The benefits of a decrease in alcohol intake were
shown by Xin et al.41 They reported a meta-analysis of
RCTs that examined the effect of alcohol reduction on
blood pressure. Fifteen studies were included, with 2234
participants, the majority of whom were male. All of the
studies reported a trend toward a reduction in blood
pressure, with 9 showing a statistically significant reduction in SBP and 8 a reduction in DBP. The overall pooled
effect of alcohol reduction on SBP was 3.31 mmHg and
on DBP it was 2.04 mmHg. There was also a median
reduction in body weight of 0.56 kg.
Thus, the overall conclusion is that reducing alcoholic beverage consumption would reduce cardiovascular risk as represented by blood pressure. However, it is
not yet known whether this requires complete abstention or whether a beneficial reduction in risk would be
achieved by a lower, but not zero, intake.
The potential health benefits of red wine have been
attributed to its flavonoid content. Recent studies have
focused on the effects of supplementation with one of
these compounds, resveratrol, which is of particular interest with regard to metabolic health (see section on
metabolic health below). In relation to cardiovascular
health, Vidavalur et al.42 performed a systematic review
of the role of wine in the reduction of CVD risk.
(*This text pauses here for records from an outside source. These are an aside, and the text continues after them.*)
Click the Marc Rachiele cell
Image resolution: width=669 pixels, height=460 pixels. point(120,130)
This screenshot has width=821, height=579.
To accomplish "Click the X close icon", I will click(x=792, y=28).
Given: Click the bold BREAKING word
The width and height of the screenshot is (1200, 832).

They reported that wine drinkers had higher levels of HDL and
ApoA1 and reduced levels of lipoprotein(a), which are
indices of reduced cardiovascular risk, than nondrinkers.
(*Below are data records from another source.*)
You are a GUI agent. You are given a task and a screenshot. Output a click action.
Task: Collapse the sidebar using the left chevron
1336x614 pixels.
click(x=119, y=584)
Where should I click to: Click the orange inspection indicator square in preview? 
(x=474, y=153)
Moderate red wine consumption was also associated
with reduced platelet aggregation (possibly due to reduced prostanoid synthesis), reduced fibrinogen, and increased fibrinolytic activity. Some of the CVD benefits
may occur because red wine causes the stimulation of nitric oxide-dependent signaling. The researchers also reported evidence of beneficial anti-oxidant and antiinflammatory effects of red wine, but similar claims have
been made for tea and cocoa flavanols that have not been
supported by experimental studies.
Chiva-Blanch et al.43 recently summarized the evidence relating to red wine consumption and CVD.
From their study, it is clear that heavy alcohol consumption is associated with increased mortality and
morbidity. By contrast, moderate alcohol intake, especially in the form of beverages that are high in polyphenols, such as red wine, may confer CVD protective
effects, both in healthy volunteers and those with high
CVD risk. Any such beneficial effects of the polyphenols
in red wine would be difficult to translate into practical
126
advice for the public as there is no information available
to the public regarding the polyphenol content of wine,
and it may be difficult to get people to comply with the
recommended moderate consumption.
METABOLIC HEALTH
The main foci of links between dietary factors and metabolic health have concerned risks of developing obesity
and/or T2D. As far as the beverages are concerned,
most of the evidence concerns links with T2D.
Tea
Jing et al.44 reported a meta-analysis of studies assessing
the link between tea consumption and T2D. Of the 9
studies included, 5 showed no significant association, 2
a possible association, 1 an association for green tea
only, and 1 an association only in persons aged <60
years. A secondary stratified analysis indicated that consuming 4 or more cups of tea per day was associated
with a 20% reduced risk of T2D compared to consumption of fewer than 4 cups. Jing et al.44 acknowledged
that the small number of studies, marked variability in
methods, and rather opportunistic analysis in some
studies that were not primarily designed to assess links
between T2D and tea are of some concern. There was
also limited information about the type of tea used, and
there may have been uncontrolled confounding factors
such as socioeconomic status.
This topic was subsequently studied by
Woudenberg,45 using information from the EPIC
Interact study. A total of 26 039 participants from 8 countries were studied. After adjusting for smoking, physical
activity, dietary intake, and BMI, drinking 4 cups of tea a
day compared with 0 cups reduced the risk of T2D by
16%. The risk was also lower (but not significantly so) in
those who drank 1–4 cups a day, showing a linear inverse
relationship. Although this study accounted for numerous variables, there were some that could not be accounted for, including tea type (green/black/with milk)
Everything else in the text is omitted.